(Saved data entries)
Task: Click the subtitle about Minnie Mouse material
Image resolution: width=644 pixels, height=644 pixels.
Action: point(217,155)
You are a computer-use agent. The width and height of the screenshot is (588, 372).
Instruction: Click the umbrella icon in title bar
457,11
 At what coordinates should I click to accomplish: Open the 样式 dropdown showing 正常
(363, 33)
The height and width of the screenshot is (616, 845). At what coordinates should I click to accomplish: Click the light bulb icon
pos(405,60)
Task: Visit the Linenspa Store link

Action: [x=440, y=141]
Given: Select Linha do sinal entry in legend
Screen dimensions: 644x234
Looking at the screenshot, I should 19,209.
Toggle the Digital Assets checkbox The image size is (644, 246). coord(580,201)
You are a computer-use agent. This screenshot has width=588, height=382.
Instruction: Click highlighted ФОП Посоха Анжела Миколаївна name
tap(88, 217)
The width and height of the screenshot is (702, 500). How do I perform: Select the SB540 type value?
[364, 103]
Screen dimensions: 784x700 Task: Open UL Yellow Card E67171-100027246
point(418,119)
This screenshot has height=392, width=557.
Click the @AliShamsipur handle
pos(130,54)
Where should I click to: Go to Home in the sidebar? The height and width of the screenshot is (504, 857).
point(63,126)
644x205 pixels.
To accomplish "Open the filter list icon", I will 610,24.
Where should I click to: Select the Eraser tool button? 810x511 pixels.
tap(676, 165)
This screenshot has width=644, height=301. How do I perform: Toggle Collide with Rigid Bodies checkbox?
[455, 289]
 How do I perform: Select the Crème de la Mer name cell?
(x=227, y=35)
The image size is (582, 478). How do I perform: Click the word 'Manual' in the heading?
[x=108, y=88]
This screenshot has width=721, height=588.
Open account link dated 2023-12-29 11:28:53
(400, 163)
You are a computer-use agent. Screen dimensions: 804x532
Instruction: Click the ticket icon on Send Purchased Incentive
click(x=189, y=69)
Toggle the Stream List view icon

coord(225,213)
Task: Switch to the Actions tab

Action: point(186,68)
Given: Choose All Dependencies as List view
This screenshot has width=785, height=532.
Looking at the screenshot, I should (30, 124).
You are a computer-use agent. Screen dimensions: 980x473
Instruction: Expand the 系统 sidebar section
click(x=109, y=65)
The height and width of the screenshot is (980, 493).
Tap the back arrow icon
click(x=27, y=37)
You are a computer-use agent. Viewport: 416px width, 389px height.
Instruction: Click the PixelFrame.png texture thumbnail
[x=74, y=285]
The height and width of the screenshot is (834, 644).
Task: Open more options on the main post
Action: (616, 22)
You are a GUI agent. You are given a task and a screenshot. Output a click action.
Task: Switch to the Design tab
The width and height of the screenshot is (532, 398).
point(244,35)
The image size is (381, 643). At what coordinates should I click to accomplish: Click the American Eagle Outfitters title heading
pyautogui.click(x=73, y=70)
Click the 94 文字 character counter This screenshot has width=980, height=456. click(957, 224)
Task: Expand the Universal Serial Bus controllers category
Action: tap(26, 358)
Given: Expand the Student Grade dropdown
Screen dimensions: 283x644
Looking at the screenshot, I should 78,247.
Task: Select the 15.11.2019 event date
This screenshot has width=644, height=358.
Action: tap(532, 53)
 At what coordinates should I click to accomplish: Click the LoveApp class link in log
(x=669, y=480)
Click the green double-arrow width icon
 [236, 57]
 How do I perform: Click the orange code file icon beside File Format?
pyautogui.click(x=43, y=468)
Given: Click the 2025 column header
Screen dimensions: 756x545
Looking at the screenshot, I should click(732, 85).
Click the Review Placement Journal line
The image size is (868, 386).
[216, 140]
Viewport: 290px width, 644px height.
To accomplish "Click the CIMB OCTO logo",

**To do**
Take the line above containing "Instruction: Click the ticket", the line containing "Viewport: 290px width, 644px height.", and all lines in between, and copy them exactly without anything else.

**Response to the exercise**
Instruction: Click the ticket icon on Send Purchased Incentive
click(x=189, y=69)
Toggle the Stream List view icon

coord(225,213)
Task: Switch to the Actions tab

Action: point(186,68)
Given: Choose All Dependencies as List view
This screenshot has width=785, height=532.
Looking at the screenshot, I should (30, 124).
You are a computer-use agent. Screen dimensions: 980x473
Instruction: Expand the 系统 sidebar section
click(x=109, y=65)
The height and width of the screenshot is (980, 493).
Tap the back arrow icon
click(x=27, y=37)
You are a computer-use agent. Viewport: 416px width, 389px height.
Instruction: Click the PixelFrame.png texture thumbnail
[x=74, y=285]
The height and width of the screenshot is (834, 644).
Task: Open more options on the main post
Action: (616, 22)
You are a GUI agent. You are given a task and a screenshot. Output a click action.
Task: Switch to the Design tab
The width and height of the screenshot is (532, 398).
point(244,35)
The image size is (381, 643). At what coordinates should I click to accomplish: Click the American Eagle Outfitters title heading
pyautogui.click(x=73, y=70)
Click the 94 文字 character counter This screenshot has width=980, height=456. click(957, 224)
Task: Expand the Universal Serial Bus controllers category
Action: tap(26, 358)
Given: Expand the Student Grade dropdown
Screen dimensions: 283x644
Looking at the screenshot, I should 78,247.
Task: Select the 15.11.2019 event date
This screenshot has width=644, height=358.
Action: tap(532, 53)
 At what coordinates should I click to accomplish: Click the LoveApp class link in log
(x=669, y=480)
Click the green double-arrow width icon
 [236, 57]
 How do I perform: Click the orange code file icon beside File Format?
pyautogui.click(x=43, y=468)
Given: Click the 2025 column header
Screen dimensions: 756x545
Looking at the screenshot, I should click(732, 85).
Click the Review Placement Journal line
The image size is (868, 386).
[216, 140]
Viewport: 290px width, 644px height.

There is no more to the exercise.